YOUR TASK: The output must be the data, printed exactly as written.

Stored data:
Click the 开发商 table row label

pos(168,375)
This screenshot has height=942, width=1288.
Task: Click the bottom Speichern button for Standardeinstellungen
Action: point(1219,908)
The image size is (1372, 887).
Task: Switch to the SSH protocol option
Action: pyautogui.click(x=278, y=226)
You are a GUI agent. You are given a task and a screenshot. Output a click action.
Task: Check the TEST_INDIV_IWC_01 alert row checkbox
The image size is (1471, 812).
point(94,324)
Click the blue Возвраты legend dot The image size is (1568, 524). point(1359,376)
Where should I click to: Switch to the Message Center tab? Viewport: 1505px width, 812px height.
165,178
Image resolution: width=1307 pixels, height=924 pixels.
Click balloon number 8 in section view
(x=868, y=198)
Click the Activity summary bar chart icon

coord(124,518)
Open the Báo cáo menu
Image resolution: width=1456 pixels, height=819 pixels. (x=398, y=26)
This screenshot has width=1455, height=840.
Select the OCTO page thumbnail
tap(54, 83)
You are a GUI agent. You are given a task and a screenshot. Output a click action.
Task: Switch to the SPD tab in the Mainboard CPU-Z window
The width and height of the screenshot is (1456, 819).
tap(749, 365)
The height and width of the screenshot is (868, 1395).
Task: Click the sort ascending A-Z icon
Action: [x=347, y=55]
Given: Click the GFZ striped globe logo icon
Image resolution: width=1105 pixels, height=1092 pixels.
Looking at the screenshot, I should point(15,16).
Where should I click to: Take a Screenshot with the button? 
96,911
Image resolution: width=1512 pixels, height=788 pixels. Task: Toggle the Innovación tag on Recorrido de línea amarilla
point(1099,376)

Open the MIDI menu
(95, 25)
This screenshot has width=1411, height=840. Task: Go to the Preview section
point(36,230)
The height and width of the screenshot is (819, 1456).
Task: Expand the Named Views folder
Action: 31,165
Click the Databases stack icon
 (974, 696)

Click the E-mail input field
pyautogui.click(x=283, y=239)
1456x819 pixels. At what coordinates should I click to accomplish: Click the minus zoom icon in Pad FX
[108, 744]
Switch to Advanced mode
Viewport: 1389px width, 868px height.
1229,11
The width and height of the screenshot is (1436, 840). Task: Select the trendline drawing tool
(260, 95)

SOLUTION BELOW:
Click the 开发商 table row label

pos(168,375)
This screenshot has height=942, width=1288.
Task: Click the bottom Speichern button for Standardeinstellungen
Action: point(1219,908)
The image size is (1372, 887).
Task: Switch to the SSH protocol option
Action: pyautogui.click(x=278, y=226)
You are a GUI agent. You are given a task and a screenshot. Output a click action.
Task: Check the TEST_INDIV_IWC_01 alert row checkbox
The image size is (1471, 812).
point(94,324)
Click the blue Возвраты legend dot The image size is (1568, 524). point(1359,376)
Where should I click to: Switch to the Message Center tab? Viewport: 1505px width, 812px height.
165,178
Image resolution: width=1307 pixels, height=924 pixels.
Click balloon number 8 in section view
(x=868, y=198)
Click the Activity summary bar chart icon

coord(124,518)
Open the Báo cáo menu
Image resolution: width=1456 pixels, height=819 pixels. (x=398, y=26)
This screenshot has width=1455, height=840.
Select the OCTO page thumbnail
tap(54, 83)
You are a GUI agent. You are given a task and a screenshot. Output a click action.
Task: Switch to the SPD tab in the Mainboard CPU-Z window
The width and height of the screenshot is (1456, 819).
tap(749, 365)
The height and width of the screenshot is (868, 1395).
Task: Click the sort ascending A-Z icon
Action: [x=347, y=55]
Given: Click the GFZ striped globe logo icon
Image resolution: width=1105 pixels, height=1092 pixels.
Looking at the screenshot, I should point(15,16).
Where should I click to: Take a Screenshot with the button? 
96,911
Image resolution: width=1512 pixels, height=788 pixels. Task: Toggle the Innovación tag on Recorrido de línea amarilla
point(1099,376)

Open the MIDI menu
(95, 25)
This screenshot has width=1411, height=840. Task: Go to the Preview section
point(36,230)
The height and width of the screenshot is (819, 1456).
Task: Expand the Named Views folder
Action: 31,165
Click the Databases stack icon
 (974, 696)

Click the E-mail input field
pyautogui.click(x=283, y=239)
1456x819 pixels. At what coordinates should I click to accomplish: Click the minus zoom icon in Pad FX
[108, 744]
Switch to Advanced mode
Viewport: 1389px width, 868px height.
1229,11
The width and height of the screenshot is (1436, 840). Task: Select the trendline drawing tool
(260, 95)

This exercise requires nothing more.